Lambatnya Metode Dinilai Jadi Kisruh LPJ Dana Desa

PikiranRakyat.com

Klikbulukumba.com, Herlang— Laporan Pertanggung jawaban (LPJ) sumber alokasi dana desa tahun anggaran 2019 tahap III sampai saat ini masih berpolemik.

Laporan dana desa seharusnya rampung pada akhir tahun, tanggal 31 Desember 2019. Namun pada saat itu masih ada 87 Pemerintah Desa yang belum memasukkan LPJ.

Selanjutnya, PMD kembali memberikan batas waktu hingga 10 Januari 2020, namun masih ada kurang lebih 30 desa yang belum merampungkan laporannya.

Saat dikonfirmasi, Kadis PMD Andi Kurniadi hanya mengeluarkan teguran dan kembali memberi batas waktu kepada pemerintah desa sampai 15 Januari.

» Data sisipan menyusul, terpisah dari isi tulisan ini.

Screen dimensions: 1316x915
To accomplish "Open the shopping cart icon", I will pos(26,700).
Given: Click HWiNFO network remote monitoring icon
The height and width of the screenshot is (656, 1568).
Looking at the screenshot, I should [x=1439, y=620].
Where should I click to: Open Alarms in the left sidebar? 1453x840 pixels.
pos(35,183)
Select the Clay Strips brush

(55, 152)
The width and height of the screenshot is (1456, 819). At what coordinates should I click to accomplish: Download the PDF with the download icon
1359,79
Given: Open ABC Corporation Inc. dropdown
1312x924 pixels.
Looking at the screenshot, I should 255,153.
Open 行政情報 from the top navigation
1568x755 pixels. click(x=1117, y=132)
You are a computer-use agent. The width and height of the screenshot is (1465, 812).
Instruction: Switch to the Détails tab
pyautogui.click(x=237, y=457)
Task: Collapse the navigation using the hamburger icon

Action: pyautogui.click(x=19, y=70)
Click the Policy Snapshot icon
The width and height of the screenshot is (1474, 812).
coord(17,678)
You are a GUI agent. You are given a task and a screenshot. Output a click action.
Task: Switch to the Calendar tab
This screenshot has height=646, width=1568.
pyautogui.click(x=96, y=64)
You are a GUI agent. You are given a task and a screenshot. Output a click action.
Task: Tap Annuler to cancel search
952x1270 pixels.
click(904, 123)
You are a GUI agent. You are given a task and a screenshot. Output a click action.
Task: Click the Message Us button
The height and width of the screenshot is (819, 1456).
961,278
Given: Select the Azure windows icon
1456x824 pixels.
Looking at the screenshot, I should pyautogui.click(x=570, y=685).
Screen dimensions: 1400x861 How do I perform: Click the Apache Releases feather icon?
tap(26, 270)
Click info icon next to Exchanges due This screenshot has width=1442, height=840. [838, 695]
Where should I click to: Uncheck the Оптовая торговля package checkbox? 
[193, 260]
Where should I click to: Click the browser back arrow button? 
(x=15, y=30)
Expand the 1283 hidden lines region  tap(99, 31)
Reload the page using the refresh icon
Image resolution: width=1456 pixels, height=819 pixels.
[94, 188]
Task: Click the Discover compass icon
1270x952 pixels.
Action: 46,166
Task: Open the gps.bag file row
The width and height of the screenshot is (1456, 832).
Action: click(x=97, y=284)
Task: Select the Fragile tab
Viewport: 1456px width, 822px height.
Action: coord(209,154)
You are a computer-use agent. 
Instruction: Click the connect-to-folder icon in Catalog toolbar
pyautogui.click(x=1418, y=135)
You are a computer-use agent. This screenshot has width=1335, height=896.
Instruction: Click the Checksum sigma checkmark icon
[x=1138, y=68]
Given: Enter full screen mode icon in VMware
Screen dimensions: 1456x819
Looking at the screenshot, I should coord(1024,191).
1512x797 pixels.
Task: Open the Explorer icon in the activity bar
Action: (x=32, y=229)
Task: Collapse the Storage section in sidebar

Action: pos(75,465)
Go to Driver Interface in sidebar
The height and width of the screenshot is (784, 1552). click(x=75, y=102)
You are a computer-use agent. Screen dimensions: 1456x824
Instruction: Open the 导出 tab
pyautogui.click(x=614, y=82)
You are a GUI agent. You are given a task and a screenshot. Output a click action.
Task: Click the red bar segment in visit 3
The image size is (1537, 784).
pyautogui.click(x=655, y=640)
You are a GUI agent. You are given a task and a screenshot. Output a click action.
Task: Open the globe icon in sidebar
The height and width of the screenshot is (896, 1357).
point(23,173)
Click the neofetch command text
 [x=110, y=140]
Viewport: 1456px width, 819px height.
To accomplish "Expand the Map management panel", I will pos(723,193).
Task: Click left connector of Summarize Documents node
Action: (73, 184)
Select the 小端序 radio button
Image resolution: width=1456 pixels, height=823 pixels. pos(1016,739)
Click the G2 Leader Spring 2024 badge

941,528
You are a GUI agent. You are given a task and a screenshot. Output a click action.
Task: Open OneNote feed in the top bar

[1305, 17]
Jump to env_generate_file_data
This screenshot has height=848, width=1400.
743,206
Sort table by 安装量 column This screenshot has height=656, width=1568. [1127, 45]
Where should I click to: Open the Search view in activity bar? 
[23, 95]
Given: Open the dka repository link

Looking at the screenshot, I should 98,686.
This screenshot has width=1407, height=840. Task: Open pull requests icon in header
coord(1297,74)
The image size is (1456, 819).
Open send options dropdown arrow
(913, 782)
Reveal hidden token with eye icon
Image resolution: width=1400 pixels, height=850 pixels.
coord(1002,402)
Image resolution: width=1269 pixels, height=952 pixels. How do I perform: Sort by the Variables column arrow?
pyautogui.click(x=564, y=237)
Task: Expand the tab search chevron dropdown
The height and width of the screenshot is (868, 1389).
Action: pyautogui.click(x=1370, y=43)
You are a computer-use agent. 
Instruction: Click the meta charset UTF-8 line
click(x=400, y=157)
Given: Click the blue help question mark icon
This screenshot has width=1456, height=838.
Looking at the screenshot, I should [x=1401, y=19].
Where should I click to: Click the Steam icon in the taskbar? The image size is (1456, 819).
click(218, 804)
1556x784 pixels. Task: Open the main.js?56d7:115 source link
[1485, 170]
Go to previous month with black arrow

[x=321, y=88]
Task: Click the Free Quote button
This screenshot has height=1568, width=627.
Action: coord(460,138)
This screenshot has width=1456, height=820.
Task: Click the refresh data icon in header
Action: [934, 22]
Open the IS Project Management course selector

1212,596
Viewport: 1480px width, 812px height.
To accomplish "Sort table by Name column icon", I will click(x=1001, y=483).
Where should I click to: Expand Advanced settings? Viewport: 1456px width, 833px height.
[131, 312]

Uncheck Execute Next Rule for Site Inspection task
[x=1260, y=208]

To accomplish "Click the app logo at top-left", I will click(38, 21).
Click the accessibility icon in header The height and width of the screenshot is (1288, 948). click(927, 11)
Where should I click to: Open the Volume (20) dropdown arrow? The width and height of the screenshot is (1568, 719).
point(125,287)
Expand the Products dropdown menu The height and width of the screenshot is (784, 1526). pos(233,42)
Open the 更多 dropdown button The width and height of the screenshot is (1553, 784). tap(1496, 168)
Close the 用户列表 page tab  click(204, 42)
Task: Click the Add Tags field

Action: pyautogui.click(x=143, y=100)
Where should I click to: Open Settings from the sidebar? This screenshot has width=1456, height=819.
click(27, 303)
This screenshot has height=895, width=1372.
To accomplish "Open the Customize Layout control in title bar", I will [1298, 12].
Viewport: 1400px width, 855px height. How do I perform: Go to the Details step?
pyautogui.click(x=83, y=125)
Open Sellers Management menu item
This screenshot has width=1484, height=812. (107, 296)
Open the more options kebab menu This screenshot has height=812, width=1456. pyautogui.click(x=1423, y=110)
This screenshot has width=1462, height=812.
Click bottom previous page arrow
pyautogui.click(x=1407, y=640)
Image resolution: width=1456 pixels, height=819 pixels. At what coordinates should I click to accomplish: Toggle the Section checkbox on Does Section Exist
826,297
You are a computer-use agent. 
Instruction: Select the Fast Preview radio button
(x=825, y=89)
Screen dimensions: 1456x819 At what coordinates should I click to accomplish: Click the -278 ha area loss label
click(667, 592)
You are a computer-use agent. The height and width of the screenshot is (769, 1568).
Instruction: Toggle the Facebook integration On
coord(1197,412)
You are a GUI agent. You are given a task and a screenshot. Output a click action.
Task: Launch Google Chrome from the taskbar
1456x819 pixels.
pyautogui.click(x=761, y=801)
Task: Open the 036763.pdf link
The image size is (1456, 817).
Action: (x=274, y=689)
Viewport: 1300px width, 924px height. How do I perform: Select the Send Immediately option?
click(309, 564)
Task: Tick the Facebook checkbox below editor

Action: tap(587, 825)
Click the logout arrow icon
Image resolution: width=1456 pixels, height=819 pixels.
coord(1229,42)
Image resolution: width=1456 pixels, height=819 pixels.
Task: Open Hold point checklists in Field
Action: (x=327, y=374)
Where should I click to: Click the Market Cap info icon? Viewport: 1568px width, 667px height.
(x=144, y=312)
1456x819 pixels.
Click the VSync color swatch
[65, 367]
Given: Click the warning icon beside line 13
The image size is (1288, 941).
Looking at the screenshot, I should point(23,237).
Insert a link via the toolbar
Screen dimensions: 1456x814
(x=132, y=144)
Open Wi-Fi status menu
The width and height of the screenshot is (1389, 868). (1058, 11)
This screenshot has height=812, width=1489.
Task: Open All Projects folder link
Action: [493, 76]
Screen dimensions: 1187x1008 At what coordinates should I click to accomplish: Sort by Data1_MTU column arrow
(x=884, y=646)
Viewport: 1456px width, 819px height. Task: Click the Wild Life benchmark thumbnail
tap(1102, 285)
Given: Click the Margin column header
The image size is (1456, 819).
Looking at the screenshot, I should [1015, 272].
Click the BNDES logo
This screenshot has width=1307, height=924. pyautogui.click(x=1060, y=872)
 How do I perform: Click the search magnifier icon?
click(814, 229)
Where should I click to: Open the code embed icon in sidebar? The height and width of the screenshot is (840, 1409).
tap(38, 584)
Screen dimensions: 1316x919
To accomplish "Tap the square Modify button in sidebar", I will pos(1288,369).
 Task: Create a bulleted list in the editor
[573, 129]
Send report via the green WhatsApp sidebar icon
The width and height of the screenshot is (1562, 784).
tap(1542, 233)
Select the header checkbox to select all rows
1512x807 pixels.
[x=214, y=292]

Menanggapi masalah ini, Pendamping Desa tingkat Kecamatan Herlang Muhammar Natsir mengatakan bahwa masalah LPJ sebenarnya tidak lepas dari perencanaan awalnya.

Natsir mengungkapkan sistem perencanaan selalu lambat, makanya berdampak pada penyampaian laporan keuangan dana desa. Untuk itu, Ia mengaku semua bertanggungjawab, baik pada pendamping sampai kepada tingkatan Pemerintah Daerah.

“Semuanya bersalah, termasuk kami pendamping, Pemerintah Desa sampai Pemerintah Daerah juga bertanggungjawab untuk masalah ini,” ujarnya, Senin (13/01/2020).

Tuduhan Natsir bukan tanpa alasan, menurutnya apabila masalah penetapan APBDes bisa dipercepat, polemik LPJ tidak akan lagi ditemui.

“Karena kita tidak bisa meramu metode perencanaan yang lebih cepat. Contoh, dalam regulasi dikatakan bahwa penetapan APBDes itu harus ditetapkan sebelum 31 desember. Nah tahun 2020 belum ada di kabupaten bulukumba ini yang menetapkan APBDes, artinya kita tidak mampu,” imbuh dia.

Selain itu, ia juga menyinggung soal pencairan dana tahap III ini yang dinilai lambat, pasalnya rata-rata dana desa tahap III ini cair pada 15 Desember 2019, Namun disisi lain aturan penyampaian LPJ berakhir pada 31 Desember.

“Ini tentu terlalu kepepet, bagaimana mungkin LPJ bisa dipercepat dalam waktu 15 hari dengan penganggaran untuk pembangunan Posyandu misalkan, kan tidak mungkin,” pungkas dia.